4、在某些方面，所述细胞外囊泡包括crispr/cas基因编辑系统的一组分。在一些方面，所述细胞外囊泡包含crispr/cas基因编辑系统的至少两个或至少三个组分。例如，所述细胞外囊泡可包含grna(例如sgrna)和编码核酸酶的核酸分子。所述核酸酶可以是cas9或cas12核酸酶。细胞外囊泡可以包括dna修复模板。因此，所述细胞外囊泡可包含选自下组的一种、两种或三种组分：grna、编码核酸酶的核酸和dna修复模板。

5、在另一个方面，所述细胞外囊泡包含编码抗原结合分子或抗原结合分子的片段的核酸。所述抗原结合分子或其片段可以是抗体、scfv、fab、f(ab)2、微抗体或双抗体。细胞外囊泡可包含编码抗原结合分子或其片段的第一多肽的第一核酸和编码抗原结合分子或其片段的另一多肽的第二核酸。

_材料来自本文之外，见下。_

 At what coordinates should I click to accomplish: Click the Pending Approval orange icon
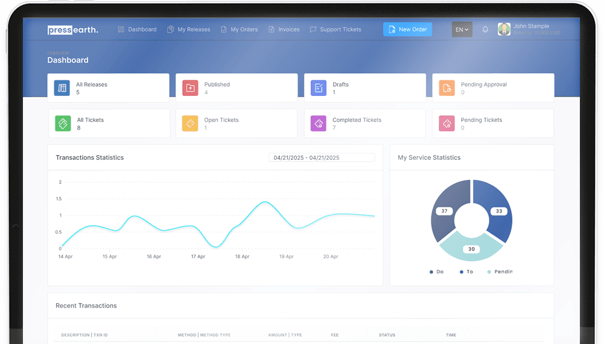tap(447, 88)
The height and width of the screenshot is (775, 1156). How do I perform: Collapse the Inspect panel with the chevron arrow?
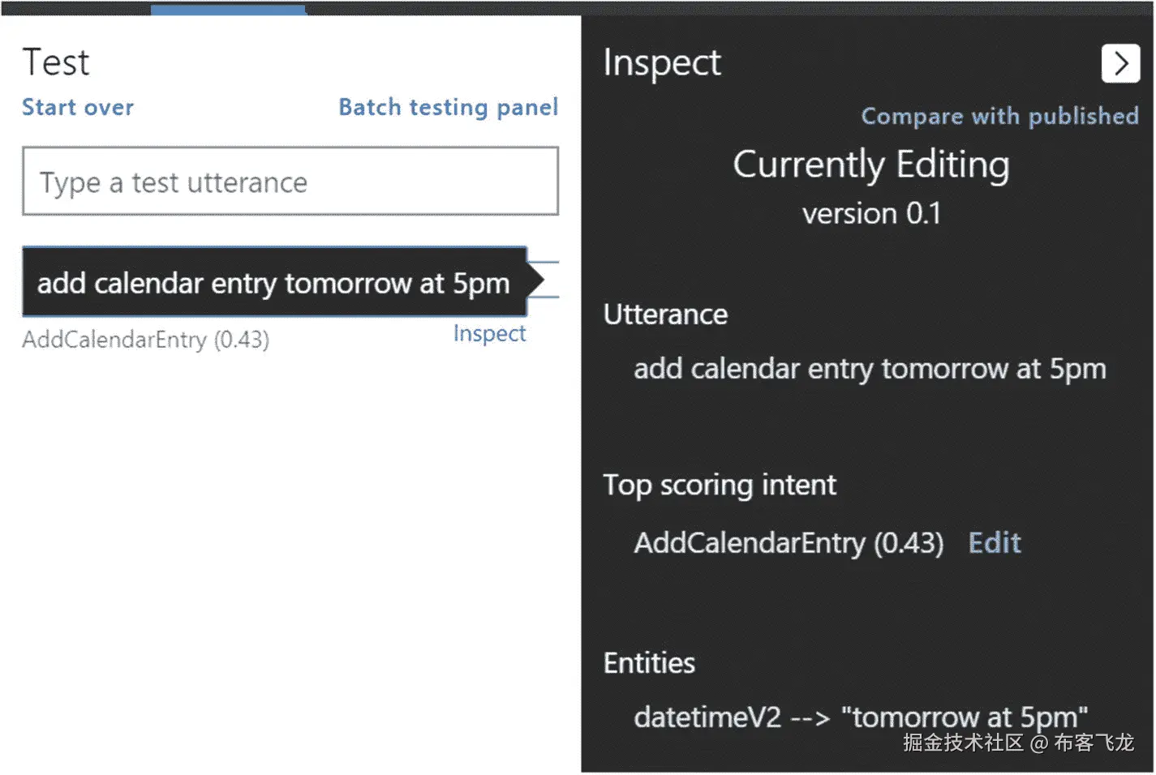1120,63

6、在优选的方面中，所述细胞外囊泡是来自红细胞的细胞外囊泡。

7、本文还描述了包含本文公开的细胞外囊泡的组合物。在这些组合物中，至少一个细胞外囊泡包含负荷物，其中所述负荷物包含至少两个不同的核酸。在一些情况下，所述组合物包含多个细胞外囊泡。在这样的组合物中，组合物中的一个、几个或基本上所有的细胞外囊泡可以包含负荷物，其中所述负荷物包含至少两个不同的核酸分子或至少三个不同的核酸分子。

8、本文还描述了制备包含负荷物的细胞外囊泡的方法，其中所述负荷物包含至少两个不同的核酸分子。在一些情况下，所述方法包括a)提供混合物，所述混合物包括要负载到细胞外囊泡中的核酸分子；和b)在足以使细胞外囊泡负载所述核酸分子的条件下将所述混合物与所述细胞外囊泡接触，其中所述核酸分子的混合物包含至少两个不同的核酸分子。在一些方面中，所述混合物进一步包含转染试剂。在其他情况下，该方法还包括在混合物与细胞外囊泡接触后进行电穿孔的步骤。在一些方法中，所述混合物以约1:1的比例包含至少两个不同的负荷物分子。优选地，要负载的细胞外囊泡是来自红细胞的细胞外囊泡(rbcev)。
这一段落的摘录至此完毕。